Larry Ellison's five boldest brags on Oracle's latest earnings call
The Oracle chairman went on the offensive against AWS and other rivals as the vendor beat quarterly revenue estimates by $150m
Oracle chairman Larry Ellison was in typical chest-beating mode on Oracle's latest earning call, on which the software giant announced a two per cent annual hike in Q1 revenues.
Its top line for the three months ended 31 August 2020 hit $9.4bn in constant currency, $150m higher than the mid-range of its estimates.
Q1 GAAP operating income also rose 12 per cent year on year to $3.2bn.
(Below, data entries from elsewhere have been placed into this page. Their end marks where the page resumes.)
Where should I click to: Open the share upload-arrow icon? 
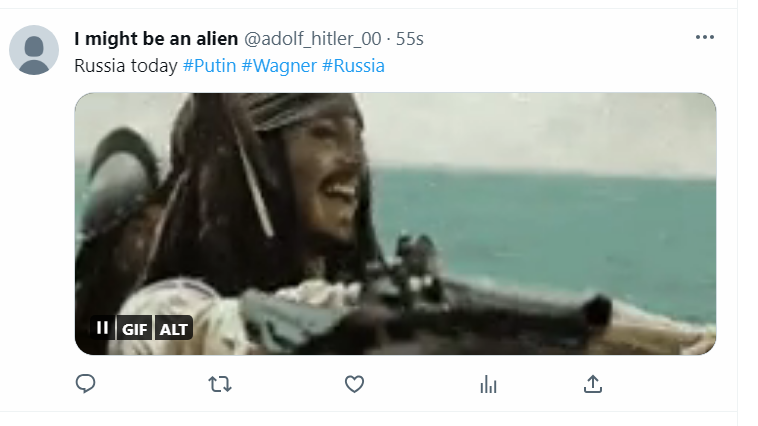tap(593, 384)
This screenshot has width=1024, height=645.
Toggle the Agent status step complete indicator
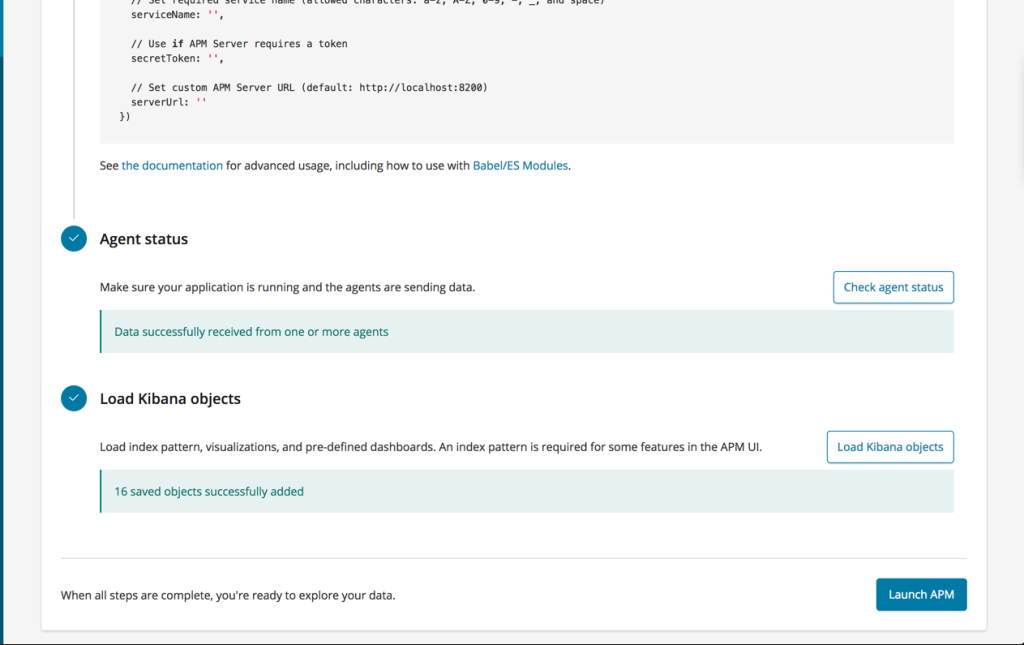pos(73,238)
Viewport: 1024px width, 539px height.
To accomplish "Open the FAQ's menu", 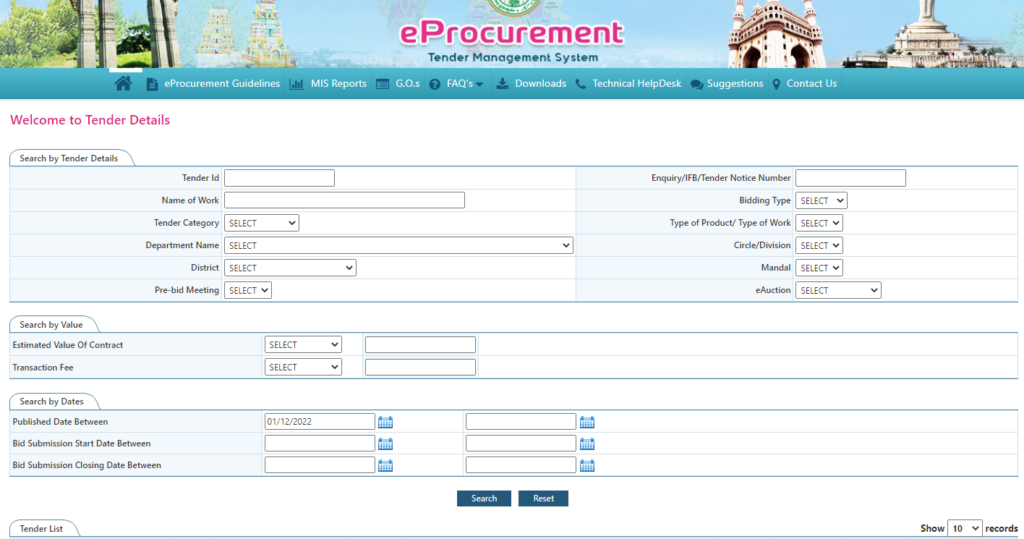I will pyautogui.click(x=457, y=84).
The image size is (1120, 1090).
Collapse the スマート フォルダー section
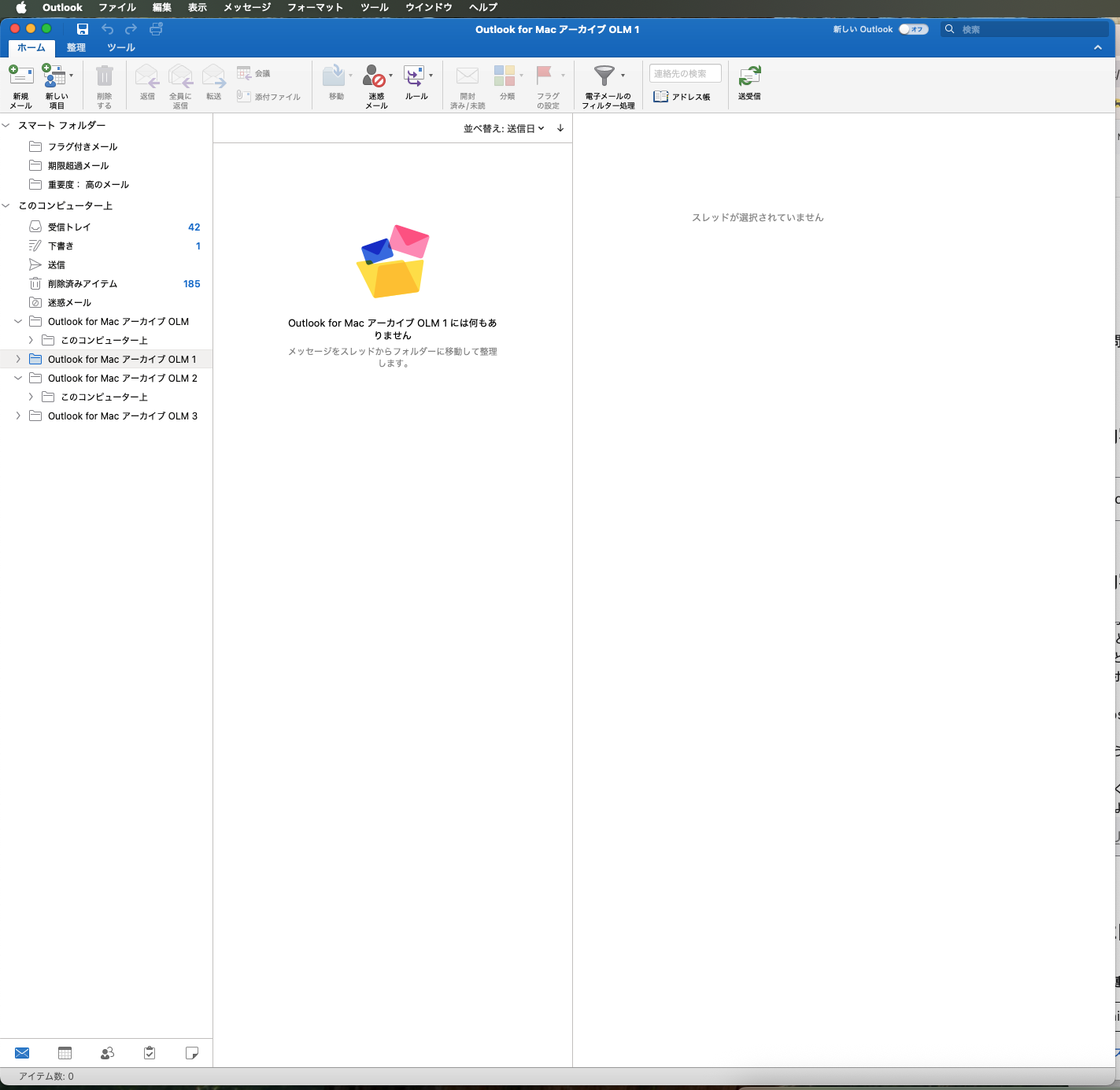[6, 125]
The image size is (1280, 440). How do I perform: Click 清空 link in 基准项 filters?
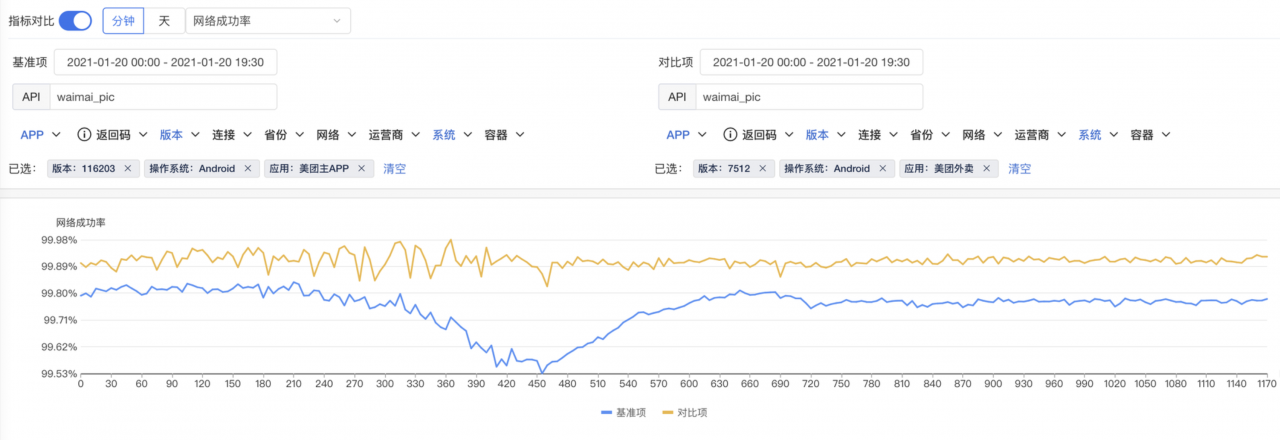pos(394,169)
The "fantastic" quarterly results were underpinned by surging spend on Oracle's cloud offering, CEO Safra Katz claimed, with Fusion ERP up 33 per cent and NetSuite ERP up 23 per cent. Its business with Zoom doubled quarter on quarter after the fast-growing videoconferencing outfit selected Oracle as its IaaS platform in April.
Despite Oracle ranking outside the ‘Leaders' quadrant in Gartner's latest cloud infrastructure Magic Quadrant, Ellison went on the offensive against AWS and Oracle's other cloudy rivals on the call.
Here we round up his five boldest statements on how Oracle is faring against its key competitors in the earnings release and during the the call, a transcript of which can be found here.
On Oracle having "the best" IaaS platform on the market, according to IDC…
"I believe that the Oracle Cloud offers better Infrastructure-as-a-Service (IaaS) technology than any other cloud vendor. The really good news here is that I'm not the only one who thinks that's true...
"In the 2020 Industry CloudPath survey that IDC recently released where it surveyed 935 IaaS customers, on their satisfaction with top IaaS vendors, including Oracle, Amazon Web Services, Microsoft, IBM and Google. Oracle IaaS, OCI, received the highest satisfaction score and the biggest year over year score increase of all IaaS vendors."
On Oracle's number of datacentre regions vs AWS…
"OCI cloud datacentres are opening all over the world at a record pace. We now have 26 OCI regions live around the world, edging out Amazon AWS, which currently has 24 regions. And we'll be adding at least another 10 regions in the next nine months. We're not slowing down."
On Zoom recently selecting Oracle as its IaaS platform…
"I suspect…Zoom picking Oracle infrastructure surprised a lot of people in the recent past.
"…I think Zoom is a great example because it proves that the Oracle Cloud is secure, reliable, high performant and economical… That was just purely an evaluation of our cloud versus Microsoft's versus Google's versus Amazon's."
On Oracle's speed vs rivals…
"And another example of [Oracle's cloud winning in bake offs] is high-performance computing, car companies simulating crashes. Now, why would anyone go to the Oracle Cloud to do high-performance computing when you can go to Google or you can go to Microsoft or you can go to AWS?
"Well, because we're much faster, therefore -- we're much, much faster. And therefore, they get the simulations done faster, but they've got to be willing to pay less… Half the car companies around the world are now either using our high-performance computing or evaluating our high-performance computing because we benchmark so well against the competition. And this is all new business, like the video conferencing business."
On old Oracle rival SAP…
"Historically, it would be hard to push a door of an SAP customer... But now we find that many of those doors are not only can be - [but] basically are - already open for us. So, as the only provider of ERP in the cloud for large, medium-large companies, the Fusion products are really taking off. And so, we've been replacing not only our own products and other companies, but we've made a significant foothold in SAP customers simply because they're really very frustrated with their - with the vendors that they have installed on-premise."